At least half of Ogunquit’s summer session students were women, many young, and many had studied art in Boston under Edmund C. Tarbell, Frank Weston Benson, and George Hallowell, among others. Many of these women, like Gertrude Fiske, Nellie Knopf, and Susan Ricker Knox, would go on to become influential painters, teachers, and civic leaders. They were suffragists, activists, and abolitionists. Greene-McNally took a deep dive to find out why this place and time produced these pioneering “ladies of the brush.”

“It was right there waiting for me when I started to do research about the succession of widespread social and political reform during the Progressive Era,” Greene-McNally explains. “In 1870, the Massachusetts Drawing Act made provisions for free drawing classes for men, women, and children through a variety of programs. And in that same year the Massachusetts legislature passed an act authorizing the teaching of drawing in all public schools. So that really was the beginning: education and legislation.”

Via Instagram, Greene-McNally then connected with Darin Leese, a Michigan collector who had a rather vast array of art, including paintings, etchings, and sculpture by Gertrude Fiske, Anne Carlton, and Mabel May Woodward. Greene-McNally invited Leese to collaborate on the exhibition, which runs in the Long Gallery through July 16. The show is not comprehensive in that it does not include every female painter in Ogunquit between 1900 and 1950; rather, it’s an exhibition that examines some of the major players’ personal and artistic histories, alongside their art.

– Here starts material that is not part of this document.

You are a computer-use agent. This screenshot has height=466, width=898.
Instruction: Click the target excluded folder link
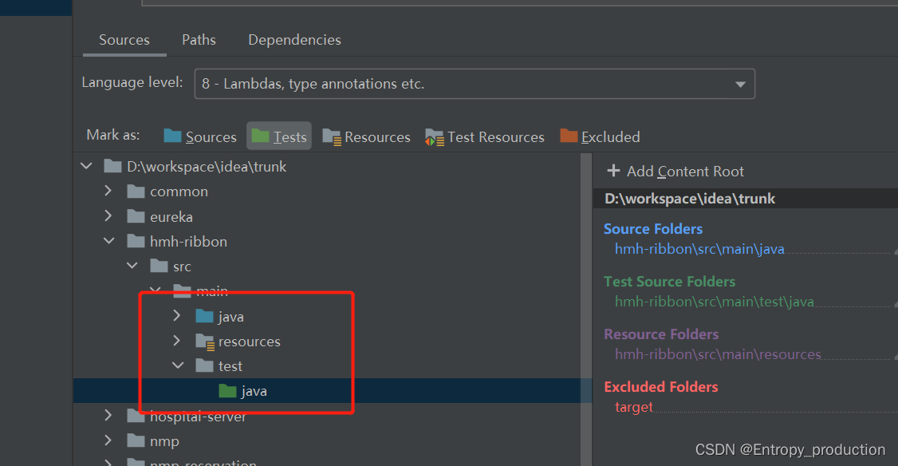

Mabel May Woodward, for example, who studied at the Rhode Island School of Design and later at the Art Students League in New York under William Merritt Chase, had a sparkling approach to the social scene in Ogunquit, particularly during the Great Depression. She shows many beach scenes in which people are involved in conversations. “You can feel the gossip,” says Greene-McNally, “the mothers and fathers tending to their children. There’s a strong sense of what it might have been like to face uncertainty at that time, and to find in this small beach community a sense of how important art was to maintain focus on outcomes. It was a very bad time socially for everyone, including people who had lost jobs and income.” Woodward became a long-time faculty member at RISD, where she pioneered the “Action Class,” a study of the human figure as a machine rather than a stationary object.

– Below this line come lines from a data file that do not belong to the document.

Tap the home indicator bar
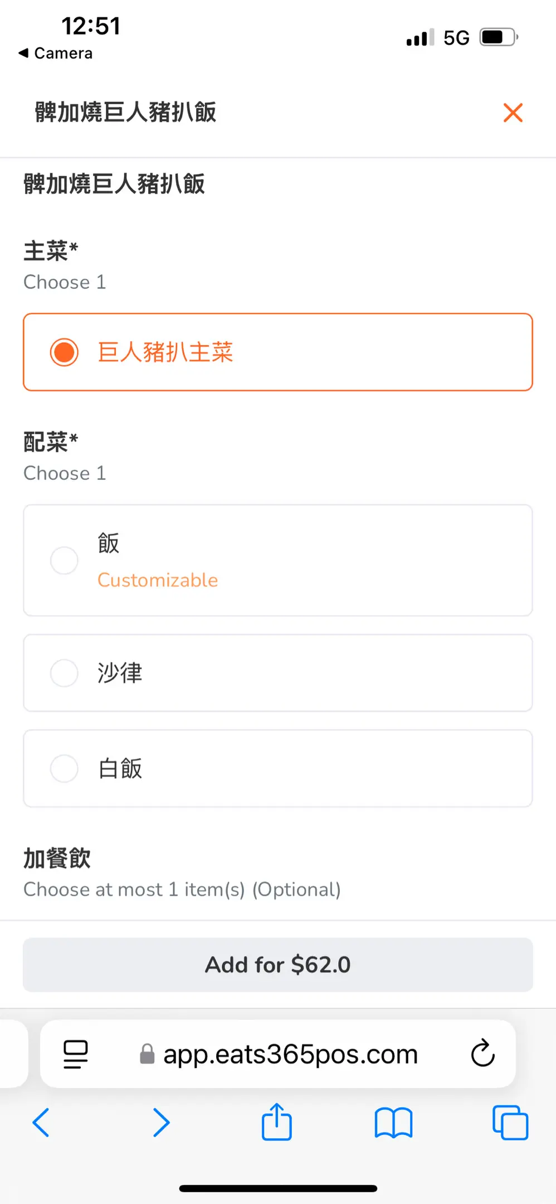Viewport: 556px width, 1204px height. point(278,1188)
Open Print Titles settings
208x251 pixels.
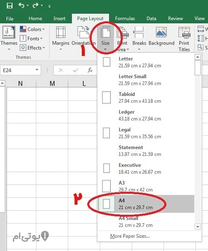click(x=184, y=39)
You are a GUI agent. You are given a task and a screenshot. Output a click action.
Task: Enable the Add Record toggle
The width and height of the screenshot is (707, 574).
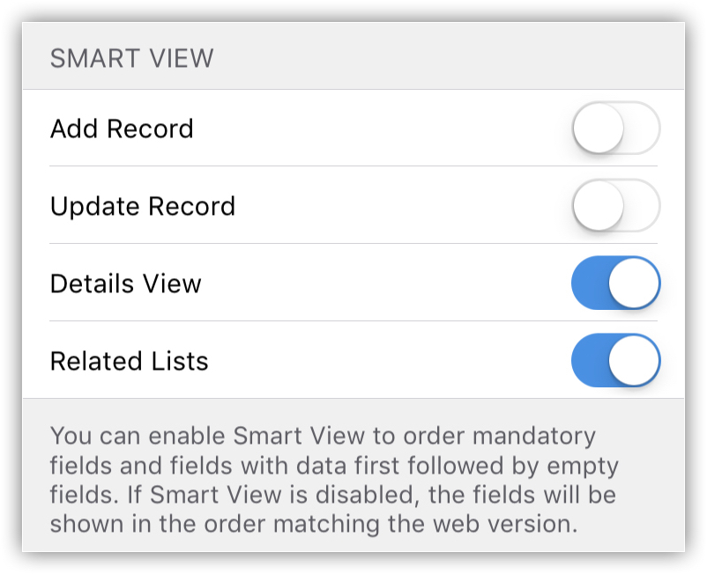pyautogui.click(x=615, y=129)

Katharine Seymour Day, in particular, demonstrated true allegiance to her community. She was the grandniece of Harriet Beecher Stowe and the granddaughter of Isabella Beecher Hooker, who was a key figure in the American women’s suffrage movement. In addition to being a very fine painter, Day was also a prime mover in the campaign to save many of Connecticut’s—particularly Hartford’s—historic buildings, which included the Harriet Beecher Stowe House museum and the Mark Twain House and Museum. She became a member of the Connecticut Hall of Fame in 1994 for her many civic responsibilities.

Gertrude Fiske, one of Greene-McNally’s favorites, who was known as one of the “Pine Hill Girls” for the period in which she, Elizabeth Sawtelle, and Charlotte Butler roomed together in cottages on Pine Hill Road, became the first woman appointed to the Massachusetts Art Commission, which has been in effect for over a century now and is now staffed exclusively by women.

As visitors move through the gallery, they will notice that these women were paying attention to the landscape as well as to society. They were also experimenting in a variety of media and developing many kinds of techniques, responding to their legal standing, and venturing toward greater freedoms and expression in their art. “We tend to think that today women have more opportunities than ever before, and that’s true,” says Greene-McNally. “But we also have passed through eras where women have made their mark and struggled to do well. It’s just that we need to remember the ladies.”